RFCCU Project - Cracking Catalyst Evaluation and Selection

The catalyst selection for a new RFCCU is more important, in my opinion, than selecting the technology. A misfit catalyst can cause multiple issues in acheiving the unit performance objectives and can dilute the expected returns. The RFCCU catalyst is, generally, a mix of a base catalyst with multiple additives, often in significant quantities, to address various aspects of processing a residue feed such as bottoms cracking, lower coke make, octane preservation, sulfur reduction, olefins maximization, etc.. In comparison, catalyst for a gas oil FCCU is mainly a base equilibruim catalyst with a few additives in minor quantities

This article is only for educational sharing of my opinion and can have inaccuracies and omissions. This is not professional advice for any real situation of any kind. Readers assume all risks for any deduction or extrapolation. The Disclaimer at the end of this Article should be reviewed. It applies to the entire content and any comments or response

So how to ensure that the correct catalyst is selected for the design residue feed so that looking back after the unit startup does not result in regrets? The objective should be to look for lowest operating cost per barrel of feed that can produce maximum products value. The process starts with characterizing the residue feed as accurately as possible, beyond the usual categories of paraffinic, aromatic or naphthenic, to get a feel for what is most likely to end up as coke on the catalyst and what can be thermally cracked in the matrix into smaller molecules if a large pore size and volume additive is used. Though these things are mainly an educated guess, since a molecular breakdown of crude is impractical, nonetheless, gives an idea what to investigate when buying a catalyst.

From what I understand, on new projects there are two approaches for catalyst selection: The technology provider may take the responsibility to provide the initial load and make up catalyst until the performance test run and for a short while later; Or, the technology provider discloses the catalyst and additives used for the yield estimate and provide a specification sheet for purchasing the same or similar catalyst and the additives, and the names of few approved suppliers. In most instances, I think, when the second approach is used, approval by the licensor of selected catalyst is mandatory for guarantees purpose.

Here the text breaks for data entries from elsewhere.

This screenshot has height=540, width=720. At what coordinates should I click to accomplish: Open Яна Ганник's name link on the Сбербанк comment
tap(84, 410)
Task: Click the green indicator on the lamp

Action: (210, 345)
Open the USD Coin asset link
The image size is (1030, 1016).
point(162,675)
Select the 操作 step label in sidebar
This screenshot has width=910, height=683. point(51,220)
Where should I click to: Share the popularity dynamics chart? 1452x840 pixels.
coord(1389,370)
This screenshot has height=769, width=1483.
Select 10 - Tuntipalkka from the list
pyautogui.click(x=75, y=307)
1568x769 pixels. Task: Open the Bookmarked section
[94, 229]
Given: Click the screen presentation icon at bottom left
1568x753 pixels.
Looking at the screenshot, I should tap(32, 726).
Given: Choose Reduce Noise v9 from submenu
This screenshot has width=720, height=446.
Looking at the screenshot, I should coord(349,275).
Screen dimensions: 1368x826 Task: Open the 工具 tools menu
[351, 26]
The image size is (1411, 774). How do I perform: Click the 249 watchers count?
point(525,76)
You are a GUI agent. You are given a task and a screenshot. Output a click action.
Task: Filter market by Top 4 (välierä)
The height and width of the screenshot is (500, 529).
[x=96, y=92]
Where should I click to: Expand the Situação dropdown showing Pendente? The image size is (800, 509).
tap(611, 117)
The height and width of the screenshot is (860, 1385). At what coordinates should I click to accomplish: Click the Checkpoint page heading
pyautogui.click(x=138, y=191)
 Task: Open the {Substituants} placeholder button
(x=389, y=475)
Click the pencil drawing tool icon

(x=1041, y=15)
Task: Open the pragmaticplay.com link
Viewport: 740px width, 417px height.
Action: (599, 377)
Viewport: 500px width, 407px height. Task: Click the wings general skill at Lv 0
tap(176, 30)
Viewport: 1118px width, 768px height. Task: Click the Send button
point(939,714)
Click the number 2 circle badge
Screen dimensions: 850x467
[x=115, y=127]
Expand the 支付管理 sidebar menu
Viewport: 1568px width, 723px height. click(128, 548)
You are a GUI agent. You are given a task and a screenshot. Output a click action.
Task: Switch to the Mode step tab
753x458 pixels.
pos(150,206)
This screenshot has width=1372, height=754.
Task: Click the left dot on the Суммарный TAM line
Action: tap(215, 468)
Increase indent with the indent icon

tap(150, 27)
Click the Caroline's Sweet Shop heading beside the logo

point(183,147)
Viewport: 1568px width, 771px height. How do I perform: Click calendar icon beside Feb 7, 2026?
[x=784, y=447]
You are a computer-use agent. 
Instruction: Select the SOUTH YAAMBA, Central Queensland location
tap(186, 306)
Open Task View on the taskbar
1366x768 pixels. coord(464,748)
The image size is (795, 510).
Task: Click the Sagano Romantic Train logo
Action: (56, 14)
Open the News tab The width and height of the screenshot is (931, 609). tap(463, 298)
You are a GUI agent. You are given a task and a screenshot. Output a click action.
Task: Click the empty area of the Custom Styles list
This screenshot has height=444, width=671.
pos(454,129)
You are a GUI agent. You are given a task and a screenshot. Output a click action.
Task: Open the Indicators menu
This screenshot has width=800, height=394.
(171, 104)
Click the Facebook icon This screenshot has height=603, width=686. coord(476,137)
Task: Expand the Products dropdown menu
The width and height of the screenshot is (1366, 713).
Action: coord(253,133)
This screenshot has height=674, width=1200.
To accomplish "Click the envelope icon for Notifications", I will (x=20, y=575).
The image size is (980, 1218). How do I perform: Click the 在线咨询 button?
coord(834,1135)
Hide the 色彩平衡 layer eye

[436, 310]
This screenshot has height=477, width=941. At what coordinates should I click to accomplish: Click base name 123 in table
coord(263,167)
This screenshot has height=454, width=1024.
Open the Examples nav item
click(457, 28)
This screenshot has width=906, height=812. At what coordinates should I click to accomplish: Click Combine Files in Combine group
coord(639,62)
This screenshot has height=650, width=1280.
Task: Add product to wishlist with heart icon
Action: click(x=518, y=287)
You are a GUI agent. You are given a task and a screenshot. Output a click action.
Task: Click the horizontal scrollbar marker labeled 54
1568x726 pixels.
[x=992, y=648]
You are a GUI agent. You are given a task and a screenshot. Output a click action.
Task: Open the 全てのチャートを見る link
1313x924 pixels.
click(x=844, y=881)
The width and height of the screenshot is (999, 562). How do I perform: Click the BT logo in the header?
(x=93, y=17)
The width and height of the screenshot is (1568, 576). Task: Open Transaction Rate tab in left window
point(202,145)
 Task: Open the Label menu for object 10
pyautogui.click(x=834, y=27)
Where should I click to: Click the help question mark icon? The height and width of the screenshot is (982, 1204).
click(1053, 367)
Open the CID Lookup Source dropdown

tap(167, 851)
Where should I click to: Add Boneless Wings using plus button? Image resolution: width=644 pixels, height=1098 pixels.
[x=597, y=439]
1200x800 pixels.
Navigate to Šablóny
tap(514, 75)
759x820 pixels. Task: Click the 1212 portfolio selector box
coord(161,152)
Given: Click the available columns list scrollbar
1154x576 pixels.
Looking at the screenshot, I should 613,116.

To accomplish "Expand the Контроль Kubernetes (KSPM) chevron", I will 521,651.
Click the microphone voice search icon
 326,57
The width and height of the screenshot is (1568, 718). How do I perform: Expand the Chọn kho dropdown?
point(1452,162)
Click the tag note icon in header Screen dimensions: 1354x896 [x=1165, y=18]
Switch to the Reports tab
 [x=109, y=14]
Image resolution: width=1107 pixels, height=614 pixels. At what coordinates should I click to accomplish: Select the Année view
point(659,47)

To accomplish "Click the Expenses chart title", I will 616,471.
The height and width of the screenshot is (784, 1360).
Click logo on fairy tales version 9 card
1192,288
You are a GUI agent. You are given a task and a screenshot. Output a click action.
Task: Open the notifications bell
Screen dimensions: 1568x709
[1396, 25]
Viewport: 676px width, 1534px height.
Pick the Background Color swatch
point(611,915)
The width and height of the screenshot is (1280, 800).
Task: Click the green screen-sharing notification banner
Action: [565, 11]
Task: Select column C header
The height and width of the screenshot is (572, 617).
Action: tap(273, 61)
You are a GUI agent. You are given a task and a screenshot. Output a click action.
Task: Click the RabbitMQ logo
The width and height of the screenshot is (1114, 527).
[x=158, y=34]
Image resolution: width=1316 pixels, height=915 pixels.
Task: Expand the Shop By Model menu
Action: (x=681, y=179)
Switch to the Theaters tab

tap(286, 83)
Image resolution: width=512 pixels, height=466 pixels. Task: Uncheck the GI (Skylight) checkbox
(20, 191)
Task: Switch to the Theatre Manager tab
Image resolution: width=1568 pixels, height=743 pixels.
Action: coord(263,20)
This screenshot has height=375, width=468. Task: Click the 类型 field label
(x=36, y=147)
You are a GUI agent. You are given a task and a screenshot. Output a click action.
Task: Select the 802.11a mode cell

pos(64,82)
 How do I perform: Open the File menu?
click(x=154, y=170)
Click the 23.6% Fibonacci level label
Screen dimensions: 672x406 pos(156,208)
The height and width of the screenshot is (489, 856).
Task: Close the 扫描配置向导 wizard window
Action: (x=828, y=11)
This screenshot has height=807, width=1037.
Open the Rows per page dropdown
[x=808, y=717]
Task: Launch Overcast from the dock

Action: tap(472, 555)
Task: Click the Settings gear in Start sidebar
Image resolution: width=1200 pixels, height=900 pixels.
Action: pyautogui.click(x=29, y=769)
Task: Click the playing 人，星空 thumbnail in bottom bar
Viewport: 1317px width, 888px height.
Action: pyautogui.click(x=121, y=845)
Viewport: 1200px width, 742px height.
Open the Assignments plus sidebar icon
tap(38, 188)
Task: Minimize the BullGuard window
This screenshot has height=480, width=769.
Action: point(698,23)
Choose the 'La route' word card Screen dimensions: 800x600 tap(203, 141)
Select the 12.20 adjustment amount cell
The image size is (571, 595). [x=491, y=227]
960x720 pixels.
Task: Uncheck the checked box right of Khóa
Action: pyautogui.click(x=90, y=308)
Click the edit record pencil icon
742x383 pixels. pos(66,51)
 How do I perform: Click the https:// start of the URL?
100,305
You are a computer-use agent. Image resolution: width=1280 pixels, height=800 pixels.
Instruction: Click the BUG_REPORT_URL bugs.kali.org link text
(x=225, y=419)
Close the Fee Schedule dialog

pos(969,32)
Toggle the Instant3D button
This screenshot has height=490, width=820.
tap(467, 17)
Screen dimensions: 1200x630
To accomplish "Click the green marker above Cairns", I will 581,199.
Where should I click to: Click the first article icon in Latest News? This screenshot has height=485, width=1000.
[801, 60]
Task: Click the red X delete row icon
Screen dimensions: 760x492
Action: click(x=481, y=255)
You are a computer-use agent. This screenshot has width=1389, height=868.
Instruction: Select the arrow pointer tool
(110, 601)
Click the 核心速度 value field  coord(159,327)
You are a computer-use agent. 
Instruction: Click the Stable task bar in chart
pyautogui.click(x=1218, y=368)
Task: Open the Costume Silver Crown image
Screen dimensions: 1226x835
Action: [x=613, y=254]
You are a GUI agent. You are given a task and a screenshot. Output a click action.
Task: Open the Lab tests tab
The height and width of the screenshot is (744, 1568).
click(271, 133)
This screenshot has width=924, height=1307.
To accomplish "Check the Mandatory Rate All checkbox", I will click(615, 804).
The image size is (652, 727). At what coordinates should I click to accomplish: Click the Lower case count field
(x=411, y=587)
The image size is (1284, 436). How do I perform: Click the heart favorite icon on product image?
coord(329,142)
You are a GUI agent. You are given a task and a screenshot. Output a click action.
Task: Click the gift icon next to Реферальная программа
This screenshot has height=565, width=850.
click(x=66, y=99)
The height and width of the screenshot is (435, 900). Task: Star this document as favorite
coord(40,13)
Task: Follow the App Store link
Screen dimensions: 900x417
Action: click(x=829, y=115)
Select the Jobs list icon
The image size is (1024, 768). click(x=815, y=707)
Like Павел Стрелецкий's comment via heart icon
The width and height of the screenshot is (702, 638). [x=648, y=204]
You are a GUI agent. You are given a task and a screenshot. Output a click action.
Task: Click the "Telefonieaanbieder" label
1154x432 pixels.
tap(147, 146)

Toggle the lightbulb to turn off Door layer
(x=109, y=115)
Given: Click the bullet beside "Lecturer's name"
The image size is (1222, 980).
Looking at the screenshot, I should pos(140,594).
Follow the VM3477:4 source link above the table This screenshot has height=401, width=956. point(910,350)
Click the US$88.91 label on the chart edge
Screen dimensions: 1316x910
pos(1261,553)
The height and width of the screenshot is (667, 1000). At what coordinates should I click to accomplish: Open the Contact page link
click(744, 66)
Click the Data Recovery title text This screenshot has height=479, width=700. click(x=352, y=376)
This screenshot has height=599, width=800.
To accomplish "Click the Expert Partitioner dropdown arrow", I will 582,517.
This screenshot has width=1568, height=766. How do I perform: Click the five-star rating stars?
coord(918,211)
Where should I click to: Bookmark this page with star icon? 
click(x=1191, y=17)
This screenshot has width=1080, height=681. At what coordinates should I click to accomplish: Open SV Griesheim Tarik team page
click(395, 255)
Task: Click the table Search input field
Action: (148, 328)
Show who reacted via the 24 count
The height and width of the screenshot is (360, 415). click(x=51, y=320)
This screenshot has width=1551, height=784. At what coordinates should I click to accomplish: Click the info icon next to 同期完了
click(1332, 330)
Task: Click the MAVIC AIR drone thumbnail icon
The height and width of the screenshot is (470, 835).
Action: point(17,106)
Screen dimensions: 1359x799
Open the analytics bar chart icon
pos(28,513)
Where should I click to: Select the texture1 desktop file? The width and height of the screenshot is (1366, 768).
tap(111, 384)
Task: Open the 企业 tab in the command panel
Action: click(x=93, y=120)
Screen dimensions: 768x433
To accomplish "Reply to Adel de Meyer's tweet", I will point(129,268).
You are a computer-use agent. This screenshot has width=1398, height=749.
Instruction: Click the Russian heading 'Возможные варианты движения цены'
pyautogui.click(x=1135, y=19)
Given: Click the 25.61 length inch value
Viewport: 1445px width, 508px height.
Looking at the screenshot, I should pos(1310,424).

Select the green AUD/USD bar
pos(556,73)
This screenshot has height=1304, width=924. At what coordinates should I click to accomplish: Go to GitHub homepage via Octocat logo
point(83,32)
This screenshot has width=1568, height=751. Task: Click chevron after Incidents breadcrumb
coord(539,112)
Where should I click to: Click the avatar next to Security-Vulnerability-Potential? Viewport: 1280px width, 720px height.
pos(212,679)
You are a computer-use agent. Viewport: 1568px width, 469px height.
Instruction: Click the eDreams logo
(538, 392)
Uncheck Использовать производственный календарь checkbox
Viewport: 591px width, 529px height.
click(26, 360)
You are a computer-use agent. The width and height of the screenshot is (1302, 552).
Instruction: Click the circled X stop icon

For the sake of this article, let us assume the second approach of the owner buying the catalyst. To make an informed decision on the best optimized catalyst, it is important to get some additional date points from the technology providers. Because the feed conditions vary and the RFCCU controls allow varying the riser temperature and catalyst to oil ratio, C/O, among other things, the yield of critical components in the yield estimate need to be predicted in a family of plots with varying riser temperature for several C/O ratio. The critical yield components are usually unique to each refiner and the project, so a determination needs to be made in-house, but should include, in my opinion, coke on the catalyst, delta coke, critical products yield, gas make and slurry oil yield

But one may ask how technology providers can generate this information? I think this is a matter of expertise and support quality of the licensors. Such data, in my opinion, can be generated by kinetic models or pilot plan test runs if a sample of feed is provided, either by the licensor itself or by working with their preferred catalyst supplier. Most catalyst vendors are also catalyst developers and have some kind of testing facility. In my opinin, a circulating type pilot plan generates better applicable data than a MAT, which is basically a rough screening test for various catalyst concoctions.

With all that information available, catalyst vendors can provide proposals with all relevant details such as physical properties, competitive edge, support structure and price. If several major additives are needed such as ZSM, DeSox, Matrix Cracking, best to have each listed separately with physical properties of each and main chemical components, such as rare earth levels, zeolite framework, matrix dealumination, etc.. The physical property information should include total surface area (SA). and if possible, breakdown in matrix and zeolite SA, particle and bulk density, ratio of large versus small and medium pores, cell size and an accurate and proven particle distribution

The above information on the proposed catalysts can provide an insight on key differences between each vendor catalyst. The next step is clarification cycle to discuss the significance of these difference and how they are relevant to the project in question. The clarifications should lead to a short listing of two final catalyst vendors. At this point, I think, it is pertinent to ask for commercial references where similar catalyst mixes are being used and processing a similar kind of feed. Often such a synchronization is difficult to obtain, in which case the catalyst vendor should be asked to correlate the known operating data with the design project residue feed highligting the differences.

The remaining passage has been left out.